Copy out all of the material below line for line, keeping every character as it is.

-*-

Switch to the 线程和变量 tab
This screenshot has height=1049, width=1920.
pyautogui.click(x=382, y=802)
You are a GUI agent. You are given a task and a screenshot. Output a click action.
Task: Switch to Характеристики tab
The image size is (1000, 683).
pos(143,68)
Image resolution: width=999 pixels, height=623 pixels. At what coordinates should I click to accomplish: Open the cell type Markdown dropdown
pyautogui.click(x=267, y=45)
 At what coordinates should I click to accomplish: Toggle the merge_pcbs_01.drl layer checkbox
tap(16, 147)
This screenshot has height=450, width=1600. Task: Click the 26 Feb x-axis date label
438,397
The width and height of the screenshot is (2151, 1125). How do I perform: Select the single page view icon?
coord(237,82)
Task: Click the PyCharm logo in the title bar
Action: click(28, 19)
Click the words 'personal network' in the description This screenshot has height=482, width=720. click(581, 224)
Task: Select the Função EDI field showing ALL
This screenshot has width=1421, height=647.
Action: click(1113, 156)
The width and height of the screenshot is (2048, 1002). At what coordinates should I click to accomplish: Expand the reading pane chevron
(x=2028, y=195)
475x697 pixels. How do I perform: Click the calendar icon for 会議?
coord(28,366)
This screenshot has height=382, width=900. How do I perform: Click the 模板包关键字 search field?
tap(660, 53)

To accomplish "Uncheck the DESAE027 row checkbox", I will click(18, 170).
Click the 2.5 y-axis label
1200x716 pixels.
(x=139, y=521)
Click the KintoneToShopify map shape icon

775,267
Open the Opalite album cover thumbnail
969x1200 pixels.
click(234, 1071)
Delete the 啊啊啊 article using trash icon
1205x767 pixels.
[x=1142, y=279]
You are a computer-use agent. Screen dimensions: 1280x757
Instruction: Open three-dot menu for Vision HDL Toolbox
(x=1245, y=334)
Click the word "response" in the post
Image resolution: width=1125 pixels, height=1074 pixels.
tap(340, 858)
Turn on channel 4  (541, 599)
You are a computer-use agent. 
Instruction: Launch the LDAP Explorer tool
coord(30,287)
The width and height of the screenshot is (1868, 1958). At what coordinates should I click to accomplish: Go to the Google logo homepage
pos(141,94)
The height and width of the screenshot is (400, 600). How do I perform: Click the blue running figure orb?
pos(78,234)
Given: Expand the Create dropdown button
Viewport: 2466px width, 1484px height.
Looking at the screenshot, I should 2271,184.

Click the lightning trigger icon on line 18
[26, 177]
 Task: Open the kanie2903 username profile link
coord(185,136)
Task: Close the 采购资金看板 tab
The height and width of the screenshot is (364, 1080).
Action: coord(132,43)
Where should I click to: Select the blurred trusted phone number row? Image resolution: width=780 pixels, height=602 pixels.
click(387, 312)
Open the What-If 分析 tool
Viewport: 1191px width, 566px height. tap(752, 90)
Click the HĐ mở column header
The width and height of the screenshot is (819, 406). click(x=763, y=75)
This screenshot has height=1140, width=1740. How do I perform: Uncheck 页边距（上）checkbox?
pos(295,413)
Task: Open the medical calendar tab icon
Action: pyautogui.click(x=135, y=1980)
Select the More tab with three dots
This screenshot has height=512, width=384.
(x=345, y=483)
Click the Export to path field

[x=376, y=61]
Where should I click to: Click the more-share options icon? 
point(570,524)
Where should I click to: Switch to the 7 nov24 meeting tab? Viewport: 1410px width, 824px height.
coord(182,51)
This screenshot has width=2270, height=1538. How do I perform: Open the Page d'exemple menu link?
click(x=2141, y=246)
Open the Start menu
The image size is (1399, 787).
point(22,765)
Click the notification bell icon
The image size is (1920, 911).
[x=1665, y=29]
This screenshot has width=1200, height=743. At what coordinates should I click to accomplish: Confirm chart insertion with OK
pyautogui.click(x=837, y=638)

-*-

• [The result]:
Switch to the 线程和变量 tab
This screenshot has height=1049, width=1920.
pyautogui.click(x=382, y=802)
You are a GUI agent. You are given a task and a screenshot. Output a click action.
Task: Switch to Характеристики tab
The image size is (1000, 683).
pos(143,68)
Image resolution: width=999 pixels, height=623 pixels. At what coordinates should I click to accomplish: Open the cell type Markdown dropdown
pyautogui.click(x=267, y=45)
 At what coordinates should I click to accomplish: Toggle the merge_pcbs_01.drl layer checkbox
tap(16, 147)
This screenshot has height=450, width=1600. Task: Click the 26 Feb x-axis date label
438,397
The width and height of the screenshot is (2151, 1125). How do I perform: Select the single page view icon?
coord(237,82)
Task: Click the PyCharm logo in the title bar
Action: click(28, 19)
Click the words 'personal network' in the description This screenshot has height=482, width=720. click(581, 224)
Task: Select the Função EDI field showing ALL
This screenshot has width=1421, height=647.
Action: click(1113, 156)
The width and height of the screenshot is (2048, 1002). At what coordinates should I click to accomplish: Expand the reading pane chevron
(x=2028, y=195)
475x697 pixels. How do I perform: Click the calendar icon for 会議?
coord(28,366)
This screenshot has height=382, width=900. How do I perform: Click the 模板包关键字 search field?
tap(660, 53)

To accomplish "Uncheck the DESAE027 row checkbox", I will click(18, 170).
Click the 2.5 y-axis label
1200x716 pixels.
(x=139, y=521)
Click the KintoneToShopify map shape icon

775,267
Open the Opalite album cover thumbnail
969x1200 pixels.
click(234, 1071)
Delete the 啊啊啊 article using trash icon
1205x767 pixels.
[x=1142, y=279]
You are a computer-use agent. Screen dimensions: 1280x757
Instruction: Open three-dot menu for Vision HDL Toolbox
(x=1245, y=334)
Click the word "response" in the post
Image resolution: width=1125 pixels, height=1074 pixels.
tap(340, 858)
Turn on channel 4  (541, 599)
You are a computer-use agent. 
Instruction: Launch the LDAP Explorer tool
coord(30,287)
The width and height of the screenshot is (1868, 1958). At what coordinates should I click to accomplish: Go to the Google logo homepage
pos(141,94)
The height and width of the screenshot is (400, 600). How do I perform: Click the blue running figure orb?
pos(78,234)
Given: Expand the Create dropdown button
Viewport: 2466px width, 1484px height.
Looking at the screenshot, I should 2271,184.

Click the lightning trigger icon on line 18
[26, 177]
 Task: Open the kanie2903 username profile link
coord(185,136)
Task: Close the 采购资金看板 tab
The height and width of the screenshot is (364, 1080).
Action: coord(132,43)
Where should I click to: Select the blurred trusted phone number row? Image resolution: width=780 pixels, height=602 pixels.
click(387, 312)
Open the What-If 分析 tool
Viewport: 1191px width, 566px height. tap(752, 90)
Click the HĐ mở column header
The width and height of the screenshot is (819, 406). click(x=763, y=75)
This screenshot has height=1140, width=1740. How do I perform: Uncheck 页边距（上）checkbox?
pos(295,413)
Task: Open the medical calendar tab icon
Action: pyautogui.click(x=135, y=1980)
Select the More tab with three dots
This screenshot has height=512, width=384.
(x=345, y=483)
Click the Export to path field

[x=376, y=61]
Where should I click to: Click the more-share options icon? 
point(570,524)
Where should I click to: Switch to the 7 nov24 meeting tab? Viewport: 1410px width, 824px height.
coord(182,51)
This screenshot has width=2270, height=1538. How do I perform: Open the Page d'exemple menu link?
click(x=2141, y=246)
Open the Start menu
The image size is (1399, 787).
point(22,765)
Click the notification bell icon
The image size is (1920, 911).
[x=1665, y=29]
This screenshot has width=1200, height=743. At what coordinates should I click to accomplish: Confirm chart insertion with OK
pyautogui.click(x=837, y=638)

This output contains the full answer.